Extracted records:
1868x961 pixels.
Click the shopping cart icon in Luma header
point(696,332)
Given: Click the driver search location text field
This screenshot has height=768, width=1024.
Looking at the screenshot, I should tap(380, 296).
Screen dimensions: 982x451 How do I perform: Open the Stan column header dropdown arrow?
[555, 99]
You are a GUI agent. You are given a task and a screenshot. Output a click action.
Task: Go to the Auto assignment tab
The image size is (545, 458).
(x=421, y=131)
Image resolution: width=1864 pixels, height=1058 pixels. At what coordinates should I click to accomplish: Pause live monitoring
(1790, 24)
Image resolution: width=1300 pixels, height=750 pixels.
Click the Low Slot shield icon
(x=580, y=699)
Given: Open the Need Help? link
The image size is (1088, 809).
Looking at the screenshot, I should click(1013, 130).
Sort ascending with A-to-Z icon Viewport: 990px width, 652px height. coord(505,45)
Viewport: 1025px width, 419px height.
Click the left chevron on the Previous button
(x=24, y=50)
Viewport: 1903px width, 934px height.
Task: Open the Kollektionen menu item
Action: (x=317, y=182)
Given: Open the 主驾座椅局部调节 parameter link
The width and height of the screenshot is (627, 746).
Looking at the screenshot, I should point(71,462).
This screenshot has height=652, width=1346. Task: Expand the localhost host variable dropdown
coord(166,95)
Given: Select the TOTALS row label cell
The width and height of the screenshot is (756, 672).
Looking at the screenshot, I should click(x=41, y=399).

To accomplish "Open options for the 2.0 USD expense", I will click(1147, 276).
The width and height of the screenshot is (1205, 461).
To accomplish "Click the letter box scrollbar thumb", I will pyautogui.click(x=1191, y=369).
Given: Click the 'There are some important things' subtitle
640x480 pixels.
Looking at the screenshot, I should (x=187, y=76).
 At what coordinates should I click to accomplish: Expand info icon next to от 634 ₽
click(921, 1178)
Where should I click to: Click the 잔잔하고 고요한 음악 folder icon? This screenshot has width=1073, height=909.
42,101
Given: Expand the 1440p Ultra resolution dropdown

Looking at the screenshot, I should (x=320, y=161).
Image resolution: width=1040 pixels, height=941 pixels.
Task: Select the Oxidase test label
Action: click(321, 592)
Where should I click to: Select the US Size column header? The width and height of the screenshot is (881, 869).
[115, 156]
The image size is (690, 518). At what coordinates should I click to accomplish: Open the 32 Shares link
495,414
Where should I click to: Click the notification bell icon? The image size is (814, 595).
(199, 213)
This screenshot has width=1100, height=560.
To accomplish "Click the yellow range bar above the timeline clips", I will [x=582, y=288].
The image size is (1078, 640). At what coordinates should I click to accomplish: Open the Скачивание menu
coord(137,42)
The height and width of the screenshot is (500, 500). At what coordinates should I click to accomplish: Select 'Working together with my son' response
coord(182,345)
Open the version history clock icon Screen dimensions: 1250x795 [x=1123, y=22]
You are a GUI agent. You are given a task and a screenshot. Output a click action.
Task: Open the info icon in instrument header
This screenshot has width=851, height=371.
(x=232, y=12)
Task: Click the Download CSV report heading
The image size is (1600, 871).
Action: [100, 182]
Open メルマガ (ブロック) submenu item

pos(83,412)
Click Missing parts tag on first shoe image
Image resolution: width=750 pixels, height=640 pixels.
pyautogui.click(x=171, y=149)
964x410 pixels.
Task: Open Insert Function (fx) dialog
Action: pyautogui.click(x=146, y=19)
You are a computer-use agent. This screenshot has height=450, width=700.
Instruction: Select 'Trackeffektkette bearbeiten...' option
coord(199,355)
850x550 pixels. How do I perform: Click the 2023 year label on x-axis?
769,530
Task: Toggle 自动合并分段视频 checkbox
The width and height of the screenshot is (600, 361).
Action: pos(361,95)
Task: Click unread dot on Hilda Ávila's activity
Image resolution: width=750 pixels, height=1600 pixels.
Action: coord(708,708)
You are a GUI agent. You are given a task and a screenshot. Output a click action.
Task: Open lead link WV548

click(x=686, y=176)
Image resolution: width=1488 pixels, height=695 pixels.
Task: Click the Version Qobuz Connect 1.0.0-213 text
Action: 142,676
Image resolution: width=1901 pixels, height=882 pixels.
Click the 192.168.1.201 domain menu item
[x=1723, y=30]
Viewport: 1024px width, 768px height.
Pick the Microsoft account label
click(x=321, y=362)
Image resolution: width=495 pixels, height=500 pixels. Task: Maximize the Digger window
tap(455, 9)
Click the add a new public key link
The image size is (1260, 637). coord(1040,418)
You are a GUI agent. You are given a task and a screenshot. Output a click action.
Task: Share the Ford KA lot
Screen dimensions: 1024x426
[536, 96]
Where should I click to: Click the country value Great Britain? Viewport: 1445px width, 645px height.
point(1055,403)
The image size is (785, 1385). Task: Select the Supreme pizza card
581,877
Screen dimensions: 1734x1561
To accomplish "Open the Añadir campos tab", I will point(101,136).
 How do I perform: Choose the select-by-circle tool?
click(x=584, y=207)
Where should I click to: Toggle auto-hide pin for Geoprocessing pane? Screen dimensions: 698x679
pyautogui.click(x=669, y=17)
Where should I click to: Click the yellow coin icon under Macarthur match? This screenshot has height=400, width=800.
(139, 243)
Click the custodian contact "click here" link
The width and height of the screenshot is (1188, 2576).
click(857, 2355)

Task requirements: Throughout the data above, copy all lines where the word "will" is found.

Response area:
To accomplish "Open options for the 2.0 USD expense", I will click(1147, 276).
To accomplish "Click the letter box scrollbar thumb", I will pyautogui.click(x=1191, y=369).
To accomplish "Click the yellow range bar above the timeline clips", I will [x=582, y=288].
To accomplish "Open the Añadir campos tab", I will point(101,136).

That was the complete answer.